Di satu sisi, katanya, kenaikan ini mencerminkan adanya perbaikan kondisi makro daerah yaitu pertumbuhan ekonomi yang relatif stabil dan inflasi yang masih terkendali. 

Dalam konteks ini, UMP menjadi instrumen untuk menjaga daya beli pekerja agar tidak tergerus oleh kenaikan harga kebutuhan pokok, terutama menjelang dan sesudah pergantian tahun.

Dari sisi dampak ekonomi, kenaikan UMP berpotensi memberikan dorongan pada konsumsi rumah tangga. 

Pekerja dengan upah minimum umumnya membelanjakan hampir seluruh pendapatannya untuk kebutuhan sehari-hari. 
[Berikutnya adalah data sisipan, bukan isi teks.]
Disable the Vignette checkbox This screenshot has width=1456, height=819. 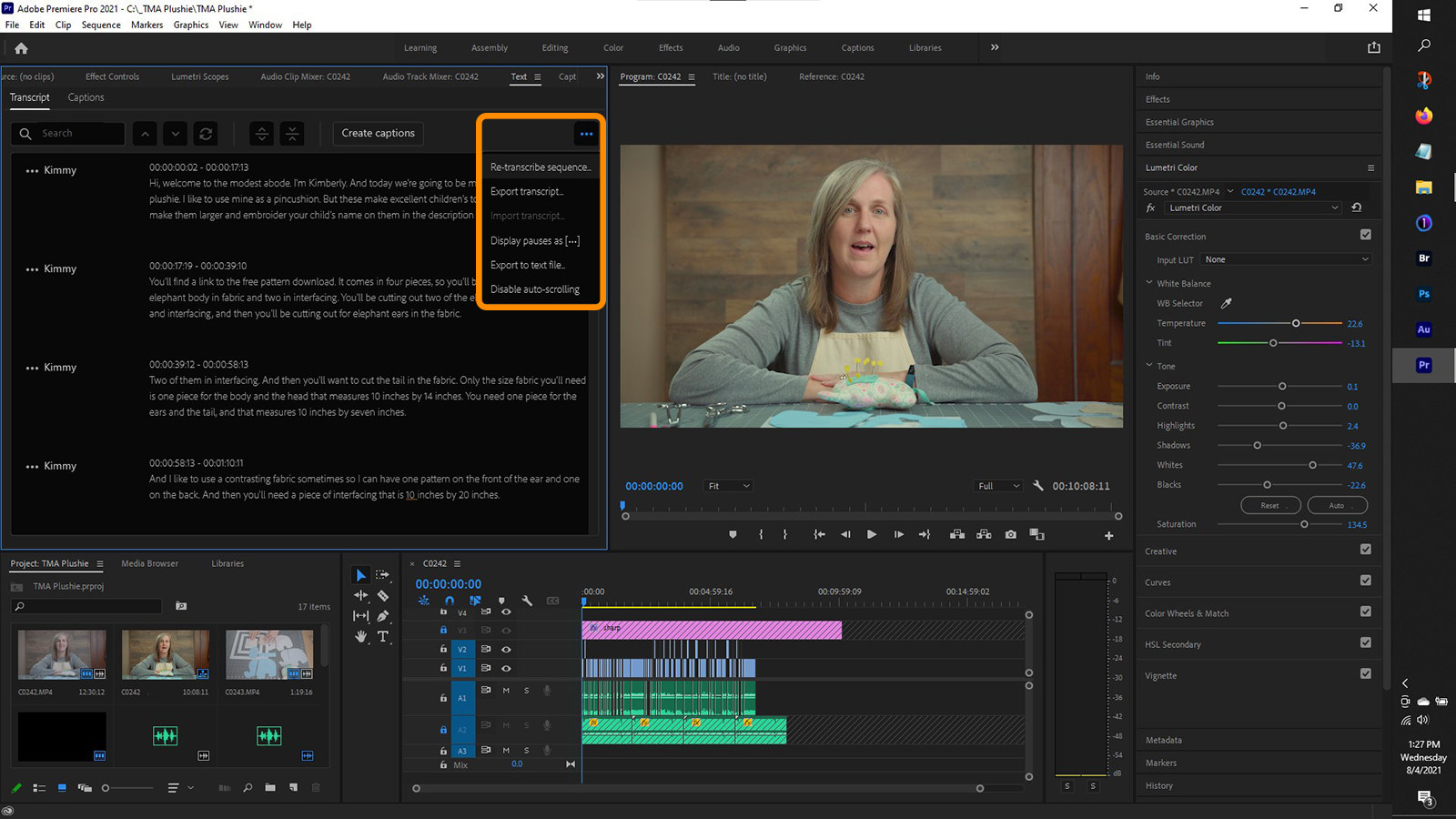point(1365,674)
Ketika pendapatan meningkat, perputaran uang di sektor perdagangan, jasa, transportasi, dan usaha kecil akan ikut bergerak. 
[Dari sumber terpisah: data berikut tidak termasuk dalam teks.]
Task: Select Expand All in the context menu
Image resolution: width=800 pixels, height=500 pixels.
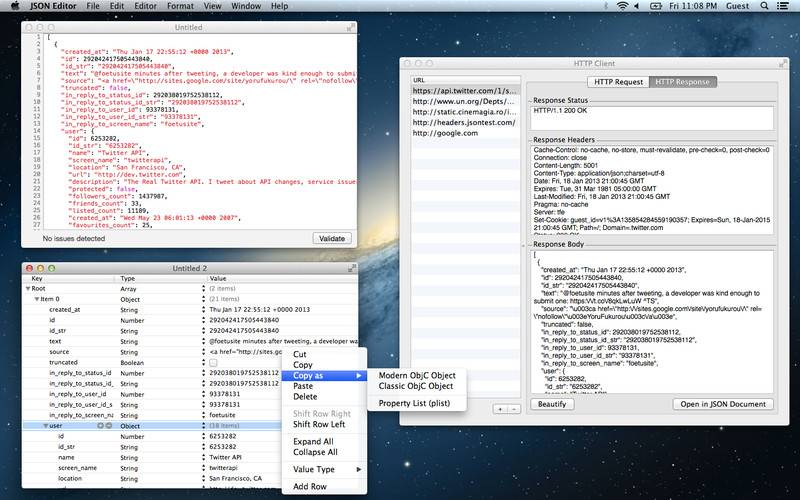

Bagi perekonomian Sulawesi Utara yang ditopang oleh konsumsi domestik, pariwisata, dan jasa, efek ini relatif positif dalam jangka pendek. 

Secara sosial, kenaikan UMP juga memberi sinyal keberpihakan pada kesejahteraan pekerja dan berpotensi menekan tingkat kemiskinan pekerja formal.

Namun, katanya, dampak tersebut tidak berdiri sendiri tanpa tantangan. Bagi dunia usaha, khususnya UMKM dan sektor padat karya, kenaikan UMP berarti kenaikan biaya produksi. 

Jika produktivitas tenaga kerja tidak ikut meningkat, maka ruang keuntungan akan tertekan. 

Dalam kondisi seperti ini, katanya, sebagian pelaku usaha bisa memilih menahan ekspansi, menunda perekrutan tenaga kerja baru, atau bahkan melakukan efisiensi tenaga kerja. 

Di sinilah pentingnya kebijakan pendukung, seperti peningkatan keterampilan tenaga kerja, insentif bagi UMKM, dan kemudahan berusaha, agar kenaikan upah tidak berujung pada pelemahan penyerapan tenaga kerja. 

UMP terlalu tinggi juga akan berpotensi akan membuat daerah kurang menarik bagi investor yang mencari biaya tenaga kerja rendah yang akhirnya akan menghambat penciptaan lapangan kerja baru dan pertumbuhan ekonomi.